İncil’de geçen alemin reisi, şeytan mıdır?

Tarih: 23.04.2015 - 01:53 | Güncelleme:

Soru Detayı

- İncil'de Efendimiz'e işaret olarak Yuhanna 14. bölüm 30. ayetindeki alemin reisi ifadesi gösterilmektedir.
- Ancak İncil'de yine Yuhanna 12. bölüm 31. ayet: "Bu dünya şimdi yargılanıyor. Bu (alemin reisi) dünyanın egemeni şimdi dışarı atılacak ve 16. bölüm 11. ayet: "Yargı konusunda - çünkü bu (alemin reisi) dünyanın egemeni yargılanmış bulunuyor." geçmektedir.
- Bunları karşılaştırırsak İncil'de bahsedilenin şeytan olduğu gözüküyor.
- Peygamberin yargılanacak ve dışarı atılacak olması meselesini anlayamadım bunun açıklamasını yapar mısınız?

Cevap

Değerli kardeşimiz,

Yuhanna İncil’inin ilgili ayetlerinin hiçbirinde şeytandan söz edilmemiştir. Ne ilgili ifadelerin öncesi, ne de sonrasındaki ayetlerden böyle bir şeyin zerresinin kokusunu almak bile mümkün değildir.

Her şeyden önce hiçbir semavi dinde şeytan için “dünyanın reisi” ifadesi kullanılmamıştır. Böyle bir söz dinlerin kendi kendilerinin inkârı anlamına gelir. Eğer şeytan dünyanın reisi ise, o zaman peygamberler de -haşa- kim oluyorlar? Böyle bir düşünce ciddi bir saçmalıktır.

Bu tespiti yaptıktan sonra şimdi İncil’deki ilgili ifadelerin tahliline geçebiliriz:

a) “Artık sizinle çok şeyler konuşmayacağım; çünkü bu dünyanın reisi geliyor; ve bende onun hiç bir şeyi yoktur.” (Yohanna, 14/30)

Bu ifadelerden anlaşılıyor ki, Hz. İsa (Allah’ın yanına) gideceğini söylerken -daha önceki ayetlerde geçtiği üzere- insanların üzüldüklerini gördüğü için, onları sevindirmek adına kendisinden sonra dünyanın reisinin geleceğini müjdelemiştir.

- Acaba, “Bende onun hiç şeyi yoktur.” diyen Hz İsa’nın bu sözleriyle övdüğü ve saydığı kimse şeytan olabilir mi?

Kur’an’la İnciller karşılaştırıldığı zaman, bu sözün ne kadar doğru ve Hz.
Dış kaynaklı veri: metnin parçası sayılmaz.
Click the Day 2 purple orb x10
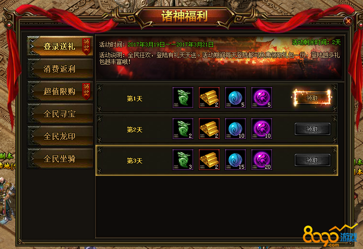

Muhammed’in getirdiği dinin, Hz. İsa’nın dininden  ne kadar üstün olduğunu görmek mümkündür.

b) “Bu dünyanın hükmü şimdidir; bu dünyanın reisi şimdi dışarı atılacaktır.(Yohanna, 12/31)

“İsa, ne türlü ölümle öleceğine işaret ederek, bunu söyledi.” (Yohanna, 12/33) ayetinde açıkça ifade edildiği üzere, bu ifadeler doğrudan Hz. İsa’nın ağzından alamadığımız için bunları aktaranlar tarafından nasıl aktarıldığını da anlayamıyoruz. Dolayısıyla yoruma açıktır.  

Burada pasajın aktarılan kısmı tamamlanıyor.